• [The problem]: Set out the lines below as a numbered list, skipping any blank lines.

○ ○ ○ ○ ○

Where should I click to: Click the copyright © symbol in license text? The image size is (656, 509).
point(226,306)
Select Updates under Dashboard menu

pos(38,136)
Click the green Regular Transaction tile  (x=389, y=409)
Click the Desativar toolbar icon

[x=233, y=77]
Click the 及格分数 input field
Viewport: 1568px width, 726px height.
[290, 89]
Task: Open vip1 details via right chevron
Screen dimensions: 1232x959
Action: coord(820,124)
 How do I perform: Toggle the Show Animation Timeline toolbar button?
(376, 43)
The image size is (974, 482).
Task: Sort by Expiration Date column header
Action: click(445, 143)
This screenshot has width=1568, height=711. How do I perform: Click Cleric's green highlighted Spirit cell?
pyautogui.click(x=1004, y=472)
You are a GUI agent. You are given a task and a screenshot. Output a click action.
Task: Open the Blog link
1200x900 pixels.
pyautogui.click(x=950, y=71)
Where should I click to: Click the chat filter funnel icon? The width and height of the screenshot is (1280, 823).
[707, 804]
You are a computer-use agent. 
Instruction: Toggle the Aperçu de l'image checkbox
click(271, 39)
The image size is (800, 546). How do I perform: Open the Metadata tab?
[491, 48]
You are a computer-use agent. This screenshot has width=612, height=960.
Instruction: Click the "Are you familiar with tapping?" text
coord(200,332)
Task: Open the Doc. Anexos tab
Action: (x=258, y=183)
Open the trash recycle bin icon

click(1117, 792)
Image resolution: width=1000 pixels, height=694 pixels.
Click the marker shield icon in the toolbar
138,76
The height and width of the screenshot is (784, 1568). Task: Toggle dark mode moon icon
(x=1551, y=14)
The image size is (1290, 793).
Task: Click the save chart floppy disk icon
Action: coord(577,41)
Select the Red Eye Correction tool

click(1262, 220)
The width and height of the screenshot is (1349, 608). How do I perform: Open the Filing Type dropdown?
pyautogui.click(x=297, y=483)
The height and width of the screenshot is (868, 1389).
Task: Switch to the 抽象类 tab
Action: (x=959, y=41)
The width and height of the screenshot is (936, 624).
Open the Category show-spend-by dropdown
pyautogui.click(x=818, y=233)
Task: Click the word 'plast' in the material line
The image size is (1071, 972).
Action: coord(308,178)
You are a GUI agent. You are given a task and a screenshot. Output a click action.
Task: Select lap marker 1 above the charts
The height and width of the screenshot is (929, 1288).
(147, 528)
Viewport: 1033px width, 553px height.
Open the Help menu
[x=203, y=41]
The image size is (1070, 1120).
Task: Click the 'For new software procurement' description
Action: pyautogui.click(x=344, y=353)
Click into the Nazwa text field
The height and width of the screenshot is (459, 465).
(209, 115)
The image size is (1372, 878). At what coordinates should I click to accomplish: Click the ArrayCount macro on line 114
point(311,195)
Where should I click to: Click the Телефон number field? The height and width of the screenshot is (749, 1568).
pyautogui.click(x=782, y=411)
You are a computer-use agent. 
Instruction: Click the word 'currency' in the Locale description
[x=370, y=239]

○ ○ ○ ○ ○

• [Written answer]:
1. Where should I click to: Click the copyright © symbol in license text? The image size is (656, 509).
2. point(226,306)
3. Select Updates under Dashboard menu
4. pos(38,136)
5. Click the green Regular Transaction tile  (x=389, y=409)
6. Click the Desativar toolbar icon
7. [x=233, y=77]
8. Click the 及格分数 input field
9. Viewport: 1568px width, 726px height.
10. [290, 89]
11. Task: Open vip1 details via right chevron
12. Screen dimensions: 1232x959
13. Action: coord(820,124)
14.  How do I perform: Toggle the Show Animation Timeline toolbar button?
15. (376, 43)
16. The image size is (974, 482).
17. Task: Sort by Expiration Date column header
18. Action: click(445, 143)
19. This screenshot has width=1568, height=711. How do I perform: Click Cleric's green highlighted Spirit cell?
20. pyautogui.click(x=1004, y=472)
21. You are a GUI agent. You are given a task and a screenshot. Output a click action.
22. Task: Open the Blog link
23. 1200x900 pixels.
24. pyautogui.click(x=950, y=71)
25. Where should I click to: Click the chat filter funnel icon? The width and height of the screenshot is (1280, 823).
26. [707, 804]
27. You are a computer-use agent. 
28. Instruction: Toggle the Aperçu de l'image checkbox
29. click(271, 39)
30. The image size is (800, 546). How do I perform: Open the Metadata tab?
31. [491, 48]
32. You are a computer-use agent. This screenshot has width=612, height=960.
33. Instruction: Click the "Are you familiar with tapping?" text
34. coord(200,332)
35. Task: Open the Doc. Anexos tab
36. Action: (x=258, y=183)
37. Open the trash recycle bin icon
38. click(1117, 792)
39. Image resolution: width=1000 pixels, height=694 pixels.
40. Click the marker shield icon in the toolbar
41. 138,76
42. The height and width of the screenshot is (784, 1568). Task: Toggle dark mode moon icon
43. (x=1551, y=14)
44. The image size is (1290, 793).
45. Task: Click the save chart floppy disk icon
46. Action: coord(577,41)
47. Select the Red Eye Correction tool
48. click(1262, 220)
49. The width and height of the screenshot is (1349, 608). How do I perform: Open the Filing Type dropdown?
50. pyautogui.click(x=297, y=483)
51. The height and width of the screenshot is (868, 1389).
52. Task: Switch to the 抽象类 tab
53. Action: (x=959, y=41)
54. The width and height of the screenshot is (936, 624).
55. Open the Category show-spend-by dropdown
56. pyautogui.click(x=818, y=233)
57. Task: Click the word 'plast' in the material line
58. The image size is (1071, 972).
59. Action: coord(308,178)
60. You are a GUI agent. You are given a task and a screenshot. Output a click action.
61. Task: Select lap marker 1 above the charts
62. The height and width of the screenshot is (929, 1288).
63. (147, 528)
64. Viewport: 1033px width, 553px height.
65. Open the Help menu
66. [x=203, y=41]
67. The image size is (1070, 1120).
68. Task: Click the 'For new software procurement' description
69. Action: pyautogui.click(x=344, y=353)
70. Click into the Nazwa text field
71. The height and width of the screenshot is (459, 465).
72. (209, 115)
73. The image size is (1372, 878). At what coordinates should I click to accomplish: Click the ArrayCount macro on line 114
74. point(311,195)
75. Where should I click to: Click the Телефон number field? The height and width of the screenshot is (749, 1568).
76. pyautogui.click(x=782, y=411)
77. You are a computer-use agent. 
78. Instruction: Click the word 'currency' in the Locale description
79. [x=370, y=239]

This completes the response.